My wife and I are searching for a new home to better accommodate our growing family, and we recently visited one that we really liked.
The house is great. It has 3 bedrooms, 3.5 bathrooms, a finished basement and attic, and a covered garage. It’s really spacious and everything is brand new. The house is located in a hot neighborhood where a few of our friends live. It’s an excellent home for our family.
After leaving the tour, we talked about our thoughts of the house and how we would value it. We looked at the spaciousness, the newness, the covered garage (a rarity for single-family homes in DC) and how our family would fit in.
Basically, we looked at the value of the home in and of itself.

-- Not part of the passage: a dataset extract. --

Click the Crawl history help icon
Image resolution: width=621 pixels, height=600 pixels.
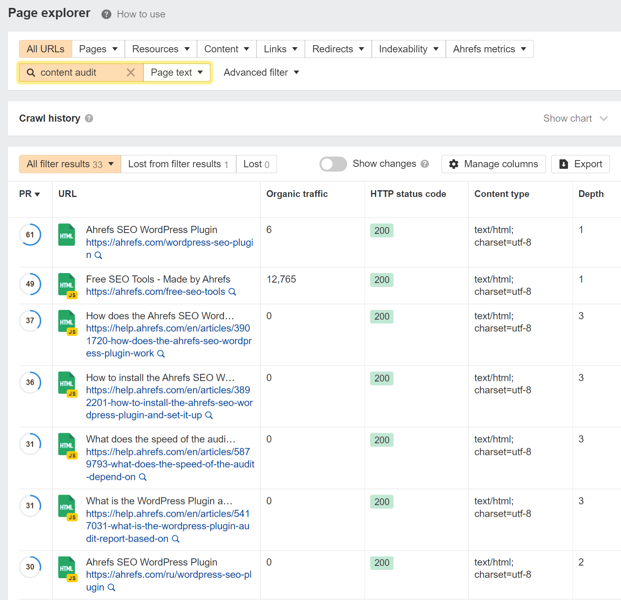pos(89,118)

Then we asked our agent to run a comparative market analysis, and we saw a few comparable homes on the same block that sold for a much, much lower price.
Our valuation was immediately altered.
That got me thinking — what’s the right way to value the home, or anything, really?
Do you value the item independent of comps, or do you let comps influence your thinking? Or some combination of both?
I then started pondering about how this can be applied to careers.
For instance, I’m pretty happy with where I am at right now in my career (though not satisfied; more on that in another blog post). I work with people I really like and I’m doing interesting work in the industry of my choice.
But when I compare my career to other people’s, I sometimes feel like a failure.
I see that others make more money. They may have big titles at big companies or have raised a bunch of money for their startup. Or they are younger and have achieved more success than me at my older age.
There’s a danger in comparing, though.
The comparisons may not always be accurate. You’ll never have perfect information. There may be more than meets the eye.
So what’s the right way to value a career, a home, a company, or anything?
Food for thought.
This is day 16 of my experiment to blog for 30 consecutive days.